The gaming renaissance

Vendors and operators are showcasing 5G’s capabilities to accommodate gaming’s low-latency, high-speed requirements. Mobile and VR gaming require low latency, particularly on multiplayer modes. High speeds support the ability to stream a rich gaming environment. Announcements from Sprint and Deutsche Telekom illustrate telco efforts to support gaming as a beachhead 5G use case to validate and draw attention to the technology.

The concept of shifting gaming to the cloud has been around for nearly a decade. Much of the rationale is modelled on a Netflix-style subscription model where customers move to all-you-can-eat consumption on-demand, either via a PC or mobile.

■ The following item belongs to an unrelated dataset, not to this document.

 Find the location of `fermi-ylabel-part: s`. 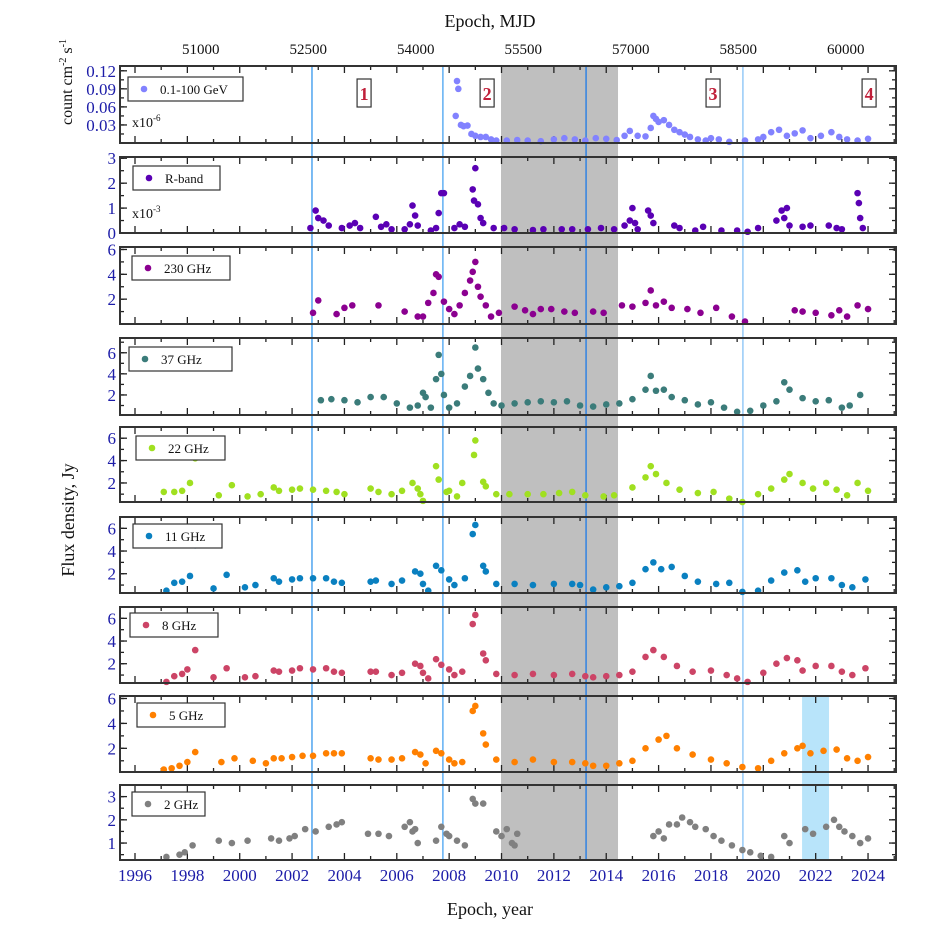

But momentum is now building. The latest big name to enter the space is Chinese tech giant Tencent, which recently soft-launched its own cloud gaming platform called ‘Start’ to a limited number of users in China. Tencent is already a games developer in its own right, and gaming currently accounts for about a third of its revenue. It will compete with the likes of Google’s recently-launched ‘Stadia’ and Microsoft’s upcoming xCloud.

But there is a fundamental difference between cloud-based gaming and TV shows/movies. Games require real-time rendering, which requires far more computational resource than the static presentation of video content that Netflix, Amazon or Hulu offer. The bandwidth demands mean providers must rent extra GPUs along with core data centre space to avoid buffering or other irritations to the gameplay experience. OnLive was a pioneer in this space but ultimately closed under the weight of these economics. On the content front, publishers have remained reluctant to license rights without a clear willingness for customers to stop buying individual titles. The music industry’s plight is a reminder of the pitfalls. 

Does 5G change this? There are an estimated 2 billion gamers worldwide, of which perhaps a third play through the latest generation consoles (e.g. Xbox One, PS4) or have a PC capable of high definition. This group would be the subset to upgrade to a streaming model were it to materialise. Amazon, Microsoft, Tencent and Alibaba are probably best placed to take advantage given their immense data centre scale, existing consumer product lines, and negotiating power with publishers. For their part, Telcos can use 5G to drive pricing leverage; AT&T recently discussed offering premium 5G plans for gaming. In some cases, operators may also try to expand into content aggregation – e.g. Verizon has been testing its game streaming service Verizon Gaming – though this is more difficult.

Consumers may need convincing that 5G will mark a new dawn for VR gaming. According to GSMA Intelligence’s recent Consumer Survey, only 25 per cent of respondents believed the advent of 5G will deliver a range of innovative new services. By contrast, consumers currently see 5G as the logical continuation of previous generations of mobile technology – doing the same thing, just better. Faster speeds were the top expectation across all 34 countries in the survey, with the exception of Japan, where it was a close second (to reductions in mobile service costs). Early marketing efforts will therefore focus on network speed as a key differentiator versus earlier generations and is likely to be the main driver of early 5G adoption.

The gaming community typically plots above average in monthly spend for home broadband so provide the basis for a tariff upsell. The success of such moves will, however, be dependent on non-connectivity factors, particularly better content libraries, more ergonomic form factors and reductions in gameplay dizziness. Telcos would do well to open up 5G network sandboxes to the developer community in an effort to address these challenges.